▸ EXERCISE REQUIREMENTS:
Copy the lines below, starting with the line containing "Select rank 11" and going on through the line containing "click(x=815, y=54)", requests included. Shift every coordinate in the answers by -3.

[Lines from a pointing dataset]
* * *

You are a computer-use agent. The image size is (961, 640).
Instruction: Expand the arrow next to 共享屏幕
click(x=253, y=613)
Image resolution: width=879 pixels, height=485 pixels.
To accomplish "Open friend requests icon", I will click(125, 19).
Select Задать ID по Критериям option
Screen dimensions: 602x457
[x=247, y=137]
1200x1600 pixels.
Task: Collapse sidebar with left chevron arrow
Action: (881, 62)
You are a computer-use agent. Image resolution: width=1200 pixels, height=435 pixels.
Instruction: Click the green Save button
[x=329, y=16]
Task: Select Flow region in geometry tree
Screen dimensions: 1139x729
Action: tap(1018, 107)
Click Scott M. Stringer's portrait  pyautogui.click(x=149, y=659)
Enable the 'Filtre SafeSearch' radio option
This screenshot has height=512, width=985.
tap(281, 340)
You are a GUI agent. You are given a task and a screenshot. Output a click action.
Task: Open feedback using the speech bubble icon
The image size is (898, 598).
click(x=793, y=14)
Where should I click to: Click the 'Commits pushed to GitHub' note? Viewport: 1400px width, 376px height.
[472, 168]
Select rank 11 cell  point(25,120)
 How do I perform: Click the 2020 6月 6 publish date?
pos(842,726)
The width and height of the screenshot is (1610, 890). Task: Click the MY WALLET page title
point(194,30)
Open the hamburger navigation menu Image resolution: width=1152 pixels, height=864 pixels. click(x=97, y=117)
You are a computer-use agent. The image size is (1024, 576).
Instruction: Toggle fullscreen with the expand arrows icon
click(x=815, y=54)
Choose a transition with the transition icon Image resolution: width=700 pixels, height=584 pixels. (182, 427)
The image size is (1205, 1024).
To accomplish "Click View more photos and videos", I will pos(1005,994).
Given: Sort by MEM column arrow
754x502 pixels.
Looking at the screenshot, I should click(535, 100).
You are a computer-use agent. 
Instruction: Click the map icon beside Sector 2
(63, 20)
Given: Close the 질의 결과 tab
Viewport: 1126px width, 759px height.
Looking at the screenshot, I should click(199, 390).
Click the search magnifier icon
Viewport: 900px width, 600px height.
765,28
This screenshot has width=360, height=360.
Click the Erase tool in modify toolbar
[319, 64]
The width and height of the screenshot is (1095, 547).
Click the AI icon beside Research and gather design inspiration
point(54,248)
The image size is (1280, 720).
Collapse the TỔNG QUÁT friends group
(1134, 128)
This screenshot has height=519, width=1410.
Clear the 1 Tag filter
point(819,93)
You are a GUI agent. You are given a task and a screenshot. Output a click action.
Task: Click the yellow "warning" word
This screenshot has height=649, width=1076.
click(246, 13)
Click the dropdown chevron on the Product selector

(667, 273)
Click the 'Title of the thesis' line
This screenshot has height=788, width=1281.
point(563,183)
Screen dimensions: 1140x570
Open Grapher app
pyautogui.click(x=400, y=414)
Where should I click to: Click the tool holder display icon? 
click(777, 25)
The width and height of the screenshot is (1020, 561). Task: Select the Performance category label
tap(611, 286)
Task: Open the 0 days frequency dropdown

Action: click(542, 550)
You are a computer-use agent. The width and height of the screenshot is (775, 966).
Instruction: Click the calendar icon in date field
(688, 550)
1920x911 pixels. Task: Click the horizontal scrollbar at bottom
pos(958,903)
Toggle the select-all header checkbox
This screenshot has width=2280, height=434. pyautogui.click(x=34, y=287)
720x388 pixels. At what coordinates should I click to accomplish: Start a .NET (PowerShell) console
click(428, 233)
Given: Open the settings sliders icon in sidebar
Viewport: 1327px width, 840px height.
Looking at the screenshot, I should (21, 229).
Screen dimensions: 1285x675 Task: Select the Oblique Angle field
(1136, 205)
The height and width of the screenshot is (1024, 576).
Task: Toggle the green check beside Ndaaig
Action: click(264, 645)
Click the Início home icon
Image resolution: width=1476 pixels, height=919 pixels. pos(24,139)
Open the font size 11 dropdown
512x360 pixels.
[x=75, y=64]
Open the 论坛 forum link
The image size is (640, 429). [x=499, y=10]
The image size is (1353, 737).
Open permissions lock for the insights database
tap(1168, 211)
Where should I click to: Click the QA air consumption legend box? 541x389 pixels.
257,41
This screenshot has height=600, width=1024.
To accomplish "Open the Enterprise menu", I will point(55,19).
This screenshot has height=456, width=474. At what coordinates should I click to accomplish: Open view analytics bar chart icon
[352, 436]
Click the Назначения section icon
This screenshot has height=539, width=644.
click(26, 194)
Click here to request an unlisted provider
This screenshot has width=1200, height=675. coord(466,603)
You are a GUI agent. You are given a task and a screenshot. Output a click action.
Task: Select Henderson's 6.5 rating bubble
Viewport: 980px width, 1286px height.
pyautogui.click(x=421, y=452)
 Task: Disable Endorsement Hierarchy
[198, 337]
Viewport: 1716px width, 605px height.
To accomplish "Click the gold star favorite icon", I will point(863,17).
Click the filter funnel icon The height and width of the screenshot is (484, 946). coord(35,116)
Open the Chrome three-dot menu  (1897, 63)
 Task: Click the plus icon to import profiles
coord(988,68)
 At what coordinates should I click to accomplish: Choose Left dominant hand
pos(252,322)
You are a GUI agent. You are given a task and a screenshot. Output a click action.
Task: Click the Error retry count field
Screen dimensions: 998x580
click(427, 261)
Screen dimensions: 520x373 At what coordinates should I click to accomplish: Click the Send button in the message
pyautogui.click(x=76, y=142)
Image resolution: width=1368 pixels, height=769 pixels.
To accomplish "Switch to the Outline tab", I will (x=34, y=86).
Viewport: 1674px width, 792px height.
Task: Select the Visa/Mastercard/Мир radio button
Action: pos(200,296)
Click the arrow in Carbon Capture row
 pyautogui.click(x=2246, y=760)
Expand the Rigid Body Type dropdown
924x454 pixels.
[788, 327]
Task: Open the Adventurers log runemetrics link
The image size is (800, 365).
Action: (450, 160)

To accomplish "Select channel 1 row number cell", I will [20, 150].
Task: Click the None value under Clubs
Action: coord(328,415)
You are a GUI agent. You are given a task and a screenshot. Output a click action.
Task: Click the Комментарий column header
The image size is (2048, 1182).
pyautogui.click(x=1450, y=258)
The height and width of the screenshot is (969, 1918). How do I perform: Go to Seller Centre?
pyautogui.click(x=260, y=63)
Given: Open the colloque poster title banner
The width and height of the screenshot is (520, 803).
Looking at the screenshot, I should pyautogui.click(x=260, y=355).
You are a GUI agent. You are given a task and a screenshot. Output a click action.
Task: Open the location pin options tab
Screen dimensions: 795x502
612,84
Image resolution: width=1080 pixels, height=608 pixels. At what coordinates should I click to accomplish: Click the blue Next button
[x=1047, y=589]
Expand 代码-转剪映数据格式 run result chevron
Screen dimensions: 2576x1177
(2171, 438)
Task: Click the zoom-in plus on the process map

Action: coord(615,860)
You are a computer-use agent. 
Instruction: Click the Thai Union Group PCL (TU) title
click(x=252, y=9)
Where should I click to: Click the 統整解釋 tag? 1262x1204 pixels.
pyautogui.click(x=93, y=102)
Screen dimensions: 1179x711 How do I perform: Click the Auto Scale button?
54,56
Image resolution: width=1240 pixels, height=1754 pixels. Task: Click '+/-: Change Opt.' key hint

* * *

▸ RESULT FOR THIS TASK:
Select rank 11 cell  point(22,117)
 How do I perform: Click the 2020 6月 6 publish date?
pos(839,723)
The width and height of the screenshot is (1610, 890). Task: Click the MY WALLET page title
point(191,27)
Open the hamburger navigation menu Image resolution: width=1152 pixels, height=864 pixels. click(x=94, y=114)
You are a computer-use agent. The image size is (1024, 576).
Instruction: Toggle fullscreen with the expand arrows icon
click(x=812, y=51)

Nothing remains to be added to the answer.